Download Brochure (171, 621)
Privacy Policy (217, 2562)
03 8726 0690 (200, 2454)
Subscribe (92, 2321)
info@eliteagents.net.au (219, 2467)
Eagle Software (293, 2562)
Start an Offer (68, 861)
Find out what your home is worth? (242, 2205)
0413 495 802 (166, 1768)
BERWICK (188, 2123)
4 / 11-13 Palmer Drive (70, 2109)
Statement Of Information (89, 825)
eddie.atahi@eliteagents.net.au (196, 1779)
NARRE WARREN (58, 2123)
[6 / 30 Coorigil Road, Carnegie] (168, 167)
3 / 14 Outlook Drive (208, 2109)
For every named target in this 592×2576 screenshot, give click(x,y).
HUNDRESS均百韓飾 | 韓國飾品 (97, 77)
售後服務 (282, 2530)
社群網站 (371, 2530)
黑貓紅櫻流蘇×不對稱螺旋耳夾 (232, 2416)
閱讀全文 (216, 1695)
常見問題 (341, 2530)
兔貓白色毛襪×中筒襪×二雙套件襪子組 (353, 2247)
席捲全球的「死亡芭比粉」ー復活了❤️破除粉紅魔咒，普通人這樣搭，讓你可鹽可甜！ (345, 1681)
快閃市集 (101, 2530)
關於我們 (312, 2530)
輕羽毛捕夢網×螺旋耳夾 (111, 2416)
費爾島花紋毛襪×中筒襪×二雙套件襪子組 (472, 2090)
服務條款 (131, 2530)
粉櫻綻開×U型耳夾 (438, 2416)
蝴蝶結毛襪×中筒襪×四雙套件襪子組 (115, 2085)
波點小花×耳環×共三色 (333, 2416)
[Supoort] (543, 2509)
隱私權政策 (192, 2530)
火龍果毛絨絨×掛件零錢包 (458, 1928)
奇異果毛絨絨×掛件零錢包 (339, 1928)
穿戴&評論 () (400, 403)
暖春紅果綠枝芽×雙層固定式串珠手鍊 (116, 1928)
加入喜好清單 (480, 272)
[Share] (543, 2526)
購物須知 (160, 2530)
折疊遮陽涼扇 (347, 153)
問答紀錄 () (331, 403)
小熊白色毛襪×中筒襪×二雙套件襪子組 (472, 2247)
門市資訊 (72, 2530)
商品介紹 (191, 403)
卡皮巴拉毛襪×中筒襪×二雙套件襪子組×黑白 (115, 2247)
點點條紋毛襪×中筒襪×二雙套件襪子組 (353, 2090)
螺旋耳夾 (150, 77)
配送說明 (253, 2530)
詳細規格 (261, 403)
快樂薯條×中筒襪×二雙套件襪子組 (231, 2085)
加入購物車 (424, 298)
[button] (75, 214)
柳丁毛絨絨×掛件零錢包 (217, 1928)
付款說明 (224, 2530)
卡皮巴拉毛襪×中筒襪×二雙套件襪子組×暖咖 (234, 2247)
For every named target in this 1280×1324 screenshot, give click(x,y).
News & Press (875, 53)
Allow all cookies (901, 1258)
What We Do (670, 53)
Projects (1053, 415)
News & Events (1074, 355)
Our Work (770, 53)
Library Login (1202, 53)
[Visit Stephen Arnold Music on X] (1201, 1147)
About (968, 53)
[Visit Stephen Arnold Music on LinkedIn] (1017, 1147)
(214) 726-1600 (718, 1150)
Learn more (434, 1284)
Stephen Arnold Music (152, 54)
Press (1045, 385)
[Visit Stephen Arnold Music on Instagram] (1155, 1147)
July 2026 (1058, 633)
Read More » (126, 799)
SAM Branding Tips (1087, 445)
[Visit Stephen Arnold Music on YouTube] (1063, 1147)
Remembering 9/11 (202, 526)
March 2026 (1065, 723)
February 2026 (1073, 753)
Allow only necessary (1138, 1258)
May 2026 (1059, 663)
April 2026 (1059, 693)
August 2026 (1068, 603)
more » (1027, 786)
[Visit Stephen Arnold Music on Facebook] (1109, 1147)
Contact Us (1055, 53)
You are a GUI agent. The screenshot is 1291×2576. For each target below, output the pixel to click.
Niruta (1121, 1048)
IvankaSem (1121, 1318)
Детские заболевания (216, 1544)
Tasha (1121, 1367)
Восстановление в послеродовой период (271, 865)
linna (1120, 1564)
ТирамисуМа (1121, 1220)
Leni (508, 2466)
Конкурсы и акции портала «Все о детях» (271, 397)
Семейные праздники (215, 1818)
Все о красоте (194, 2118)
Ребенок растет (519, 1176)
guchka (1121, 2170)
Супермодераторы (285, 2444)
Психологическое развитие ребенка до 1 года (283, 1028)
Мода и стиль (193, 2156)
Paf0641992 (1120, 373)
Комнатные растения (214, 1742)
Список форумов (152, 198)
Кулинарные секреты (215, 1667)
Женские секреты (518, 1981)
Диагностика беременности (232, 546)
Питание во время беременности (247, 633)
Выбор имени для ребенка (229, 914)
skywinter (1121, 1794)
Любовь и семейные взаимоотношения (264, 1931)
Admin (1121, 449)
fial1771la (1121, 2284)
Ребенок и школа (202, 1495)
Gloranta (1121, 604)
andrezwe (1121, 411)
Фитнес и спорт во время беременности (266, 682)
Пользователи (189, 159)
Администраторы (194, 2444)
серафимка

.....

TASK DESCRIPTION: The full listing above should be returned exactly as supplied.

SOLUTION TO THE PROBLEM:
Download Brochure (171, 621)
Privacy Policy (217, 2562)
03 8726 0690 (200, 2454)
Subscribe (92, 2321)
info@eliteagents.net.au (219, 2467)
Eagle Software (293, 2562)
Start an Offer (68, 861)
Find out what your home is worth? (242, 2205)
0413 495 802 (166, 1768)
BERWICK (188, 2123)
4 / 11-13 Palmer Drive (70, 2109)
Statement Of Information (89, 825)
eddie.atahi@eliteagents.net.au (196, 1779)
NARRE WARREN (58, 2123)
[6 / 30 Coorigil Road, Carnegie] (168, 167)
3 / 14 Outlook Drive (208, 2109)
For every named target in this 592×2576 screenshot, give click(x,y).
HUNDRESS均百韓飾 | 韓國飾品 (97, 77)
售後服務 (282, 2530)
社群網站 (371, 2530)
黑貓紅櫻流蘇×不對稱螺旋耳夾 (232, 2416)
閱讀全文 (216, 1695)
常見問題 (341, 2530)
兔貓白色毛襪×中筒襪×二雙套件襪子組 (353, 2247)
席捲全球的「死亡芭比粉」ー復活了❤️破除粉紅魔咒，普通人這樣搭，讓你可鹽可甜！ (345, 1681)
快閃市集 (101, 2530)
關於我們 (312, 2530)
輕羽毛捕夢網×螺旋耳夾 (111, 2416)
費爾島花紋毛襪×中筒襪×二雙套件襪子組 (472, 2090)
服務條款 (131, 2530)
粉櫻綻開×U型耳夾 (438, 2416)
蝴蝶結毛襪×中筒襪×四雙套件襪子組 (115, 2085)
波點小花×耳環×共三色 (333, 2416)
[Supoort] (543, 2509)
隱私權政策 (192, 2530)
火龍果毛絨絨×掛件零錢包 (458, 1928)
奇異果毛絨絨×掛件零錢包 (339, 1928)
穿戴&評論 () (400, 403)
暖春紅果綠枝芽×雙層固定式串珠手鍊 (116, 1928)
加入喜好清單 (480, 272)
[Share] (543, 2526)
購物須知 (160, 2530)
折疊遮陽涼扇 (347, 153)
問答紀錄 () (331, 403)
小熊白色毛襪×中筒襪×二雙套件襪子組 (472, 2247)
門市資訊 (72, 2530)
商品介紹 (191, 403)
卡皮巴拉毛襪×中筒襪×二雙套件襪子組×黑白 (115, 2247)
點點條紋毛襪×中筒襪×二雙套件襪子組 (353, 2090)
螺旋耳夾 (150, 77)
配送說明 (253, 2530)
詳細規格 (261, 403)
快樂薯條×中筒襪×二雙套件襪子組 (231, 2085)
加入購物車 (424, 298)
[button] (75, 214)
柳丁毛絨絨×掛件零錢包 (217, 1928)
付款說明 (224, 2530)
卡皮巴拉毛襪×中筒襪×二雙套件襪子組×暖咖 (234, 2247)
For every named target in this 1280×1324 screenshot, give click(x,y).
News & Press (875, 53)
Allow all cookies (901, 1258)
What We Do (670, 53)
Projects (1053, 415)
News & Events (1074, 355)
Our Work (770, 53)
Library Login (1202, 53)
[Visit Stephen Arnold Music on X] (1201, 1147)
About (968, 53)
[Visit Stephen Arnold Music on LinkedIn] (1017, 1147)
(214) 726-1600 (718, 1150)
Learn more (434, 1284)
Stephen Arnold Music (152, 54)
Press (1045, 385)
[Visit Stephen Arnold Music on Instagram] (1155, 1147)
July 2026 (1058, 633)
Read More » (126, 799)
SAM Branding Tips (1087, 445)
[Visit Stephen Arnold Music on YouTube] (1063, 1147)
Remembering 9/11 (202, 526)
March 2026 (1065, 723)
February 2026 (1073, 753)
Allow only necessary (1138, 1258)
May 2026 (1059, 663)
April 2026 (1059, 693)
August 2026 (1068, 603)
more » (1027, 786)
[Visit Stephen Arnold Music on Facebook] (1109, 1147)
Contact Us (1055, 53)
You are a GUI agent. The screenshot is 1291×2576. For each target below, output the pixel to click.
Niruta (1121, 1048)
IvankaSem (1121, 1318)
Детские заболевания (216, 1544)
Tasha (1121, 1367)
Восстановление в послеродовой период (271, 865)
linna (1120, 1564)
ТирамисуМа (1121, 1220)
Leni (508, 2466)
Конкурсы и акции портала «Все о детях» (271, 397)
Семейные праздники (215, 1818)
Все о красоте (194, 2118)
Ребенок растет (519, 1176)
guchka (1121, 2170)
Супермодераторы (285, 2444)
Психологическое развитие ребенка до 1 года (283, 1028)
Мода и стиль (193, 2156)
Paf0641992 (1120, 373)
Комнатные растения (214, 1742)
Список форумов (152, 198)
Кулинарные секреты (215, 1667)
Женские секреты (518, 1981)
Диагностика беременности (232, 546)
Питание во время беременности (247, 633)
Выбор имени для ребенка (229, 914)
skywinter (1121, 1794)
Любовь и семейные взаимоотношения (264, 1931)
Admin (1121, 449)
fial1771la (1121, 2284)
Ребенок и школа (202, 1495)
Gloranta (1121, 604)
andrezwe (1121, 411)
Фитнес и спорт во время беременности (266, 682)
Пользователи (189, 159)
Администраторы (194, 2444)
серафимка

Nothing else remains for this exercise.